長々と語った後、ビルギットはおもむろにアルベルトを睨みつけた。
「人から借りた金をそないに適当に使っとるような奴が、国民の税金を最大限有効に利用出来るんか。ったく王族としての自覚が足りんで!」
「……申し開きもございません」
アルベルトが小さな声で答える。
「うーむ、めちゃくちゃキツい人ですな。ビルギット姉君は。まぁ一千八百億だからわからなくはねーけどよ」
「えぇ、あのアルベルト兄君が何も言い返せていません。ですが多少罵られたい気持ちも……ハァハァ」
グリモとジリエルがビルギットを見てドン引きしている。いや、ジリエルは喜んでいる気がするが……ともあれアルベルトにはいつも世話になっているし、ここは助け舟を出した方がいいか。
「あの、ビルギット姉さん」
俺は僅かに出来た言葉の隙間に、手を挙げて割り込む。
「今回の大暴走への対応、アルベルト兄さんは本当によく頑張ったと思います。準備期間から戦後処理の今まで、殆ど休まず駆け回っていました。アルベルト兄さんだからこそ、これだけの額で済んでいるんです。あの場にいなかったビルギット姉さんにそこまで言われる筋合いは……」
「ロイド」
今度はアルベルトが俺の言葉に割って入る。
「ありがとう。だがビルギット姉上の叱責は尤もだ。上に立つ者は皆の納得いく行動を取らねばならない。精一杯頑張りました、では済まないのさ。民の血税を預かる者としてその運用には細心の注意を払うのは当然のこと。普段から世間の情勢に目を向けていればこんな失態を犯すことはなかった。それに……」
アルベルトはウインクを一つして、声のトーンを落とす。
「ビルギット姉上は教えてくれているのさ。具体的にどの商会と取引をするのがいいのかをね。これだけの情報、世界を飛び回ってきたビルギット姉上にしか分かりはしないだろう。

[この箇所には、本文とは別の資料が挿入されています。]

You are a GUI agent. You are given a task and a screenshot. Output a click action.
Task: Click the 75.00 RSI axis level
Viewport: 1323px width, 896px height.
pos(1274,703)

厳しく見えるけど、本当は優しい人なんだよ」
「あ……」
そういえばビルギットの説教には、合間合間に様々な商会の特徴が挟まれていた。
どこを見て、どう取引をすればいいのか、そんな話も交えてだ。
俺たちのコソコソ話に気づいたビルギットがやれやれとため息を吐く。
「……ふん、相変わらず聡いなアルベルトは。まーそういうことや。時期王位継承者第一候補とまで言われとるんやし、この位は当然知っとかなアカンやろ」
「ごもっともです」
うーん、あれだけの仕事をしてもこんなに厳しく言われるのか。大変だなぁ。
気ままな第七王子でよかったと言ったところか。
そんなことを考えていると、レンが耳打ちをしてくる。
「……ねぇロイド、ところでボクたちどうして呼ばれたんだっけ?」
完全に忘れていたが、アルベルトに呼ばれて来たんだった。
俺が思うのとほぼ同時にビルギットが手を叩く。
「おー、完全に忘れとったわ! ロイド、ちょっとこっち来いや」
「レンとシルファもだ」
ビルギットとアルベルトに手招きされ、俺たちは顔を見合わせた。
不思議がる俺たちを見てビルギットはニヤリと笑う。